» TASK TO CARRY OUT: Extract each line of the entries below that contains the word "Chania".

» PROVIDED RECORDS:
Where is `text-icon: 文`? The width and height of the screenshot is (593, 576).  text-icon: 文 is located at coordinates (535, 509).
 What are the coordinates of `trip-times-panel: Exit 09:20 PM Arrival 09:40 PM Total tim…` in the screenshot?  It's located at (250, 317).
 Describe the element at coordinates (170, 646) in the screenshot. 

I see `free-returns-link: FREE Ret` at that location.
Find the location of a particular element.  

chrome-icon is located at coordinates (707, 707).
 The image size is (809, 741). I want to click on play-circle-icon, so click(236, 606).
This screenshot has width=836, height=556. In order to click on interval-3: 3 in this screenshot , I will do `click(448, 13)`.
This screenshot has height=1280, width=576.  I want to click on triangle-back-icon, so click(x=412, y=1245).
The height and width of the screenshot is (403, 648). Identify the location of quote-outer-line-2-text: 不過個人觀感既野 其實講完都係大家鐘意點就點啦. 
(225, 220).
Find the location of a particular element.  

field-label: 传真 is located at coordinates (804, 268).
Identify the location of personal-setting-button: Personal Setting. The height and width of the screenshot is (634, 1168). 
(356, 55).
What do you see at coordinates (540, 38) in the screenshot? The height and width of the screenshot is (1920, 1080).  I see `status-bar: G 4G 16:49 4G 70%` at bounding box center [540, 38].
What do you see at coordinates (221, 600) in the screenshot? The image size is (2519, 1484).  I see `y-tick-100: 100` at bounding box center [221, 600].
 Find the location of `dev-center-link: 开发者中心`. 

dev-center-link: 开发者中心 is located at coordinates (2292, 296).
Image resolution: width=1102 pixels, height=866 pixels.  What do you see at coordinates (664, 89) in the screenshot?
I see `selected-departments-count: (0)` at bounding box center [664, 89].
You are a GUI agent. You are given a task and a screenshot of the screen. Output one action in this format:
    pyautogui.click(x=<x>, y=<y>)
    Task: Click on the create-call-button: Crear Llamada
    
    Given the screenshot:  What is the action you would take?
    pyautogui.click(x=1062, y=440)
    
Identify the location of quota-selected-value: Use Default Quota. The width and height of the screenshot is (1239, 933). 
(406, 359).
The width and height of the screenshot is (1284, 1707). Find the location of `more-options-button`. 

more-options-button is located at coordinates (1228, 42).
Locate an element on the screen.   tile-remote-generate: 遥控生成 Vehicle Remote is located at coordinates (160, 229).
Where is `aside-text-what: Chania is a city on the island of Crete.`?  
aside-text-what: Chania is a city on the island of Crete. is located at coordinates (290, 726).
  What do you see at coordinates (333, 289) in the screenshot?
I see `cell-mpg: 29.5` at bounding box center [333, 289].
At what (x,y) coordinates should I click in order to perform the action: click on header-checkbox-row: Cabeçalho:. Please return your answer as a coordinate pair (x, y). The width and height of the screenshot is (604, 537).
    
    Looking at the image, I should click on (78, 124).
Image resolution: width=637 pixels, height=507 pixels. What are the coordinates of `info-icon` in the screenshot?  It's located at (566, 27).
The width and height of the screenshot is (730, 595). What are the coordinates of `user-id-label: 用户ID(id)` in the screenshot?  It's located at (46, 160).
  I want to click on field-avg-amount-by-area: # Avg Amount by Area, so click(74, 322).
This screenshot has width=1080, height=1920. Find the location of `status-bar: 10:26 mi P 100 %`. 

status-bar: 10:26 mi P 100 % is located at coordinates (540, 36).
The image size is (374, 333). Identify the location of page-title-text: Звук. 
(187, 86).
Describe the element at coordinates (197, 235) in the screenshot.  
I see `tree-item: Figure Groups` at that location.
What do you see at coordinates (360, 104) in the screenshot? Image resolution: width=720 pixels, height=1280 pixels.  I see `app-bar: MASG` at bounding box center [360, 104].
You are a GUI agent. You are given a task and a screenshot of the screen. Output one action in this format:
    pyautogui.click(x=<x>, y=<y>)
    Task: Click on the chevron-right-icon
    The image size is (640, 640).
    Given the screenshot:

» TASK ANSWER:
Where is `aside-text-what: Chania is a city on the island of Crete.`?  
aside-text-what: Chania is a city on the island of Crete. is located at coordinates (290, 726).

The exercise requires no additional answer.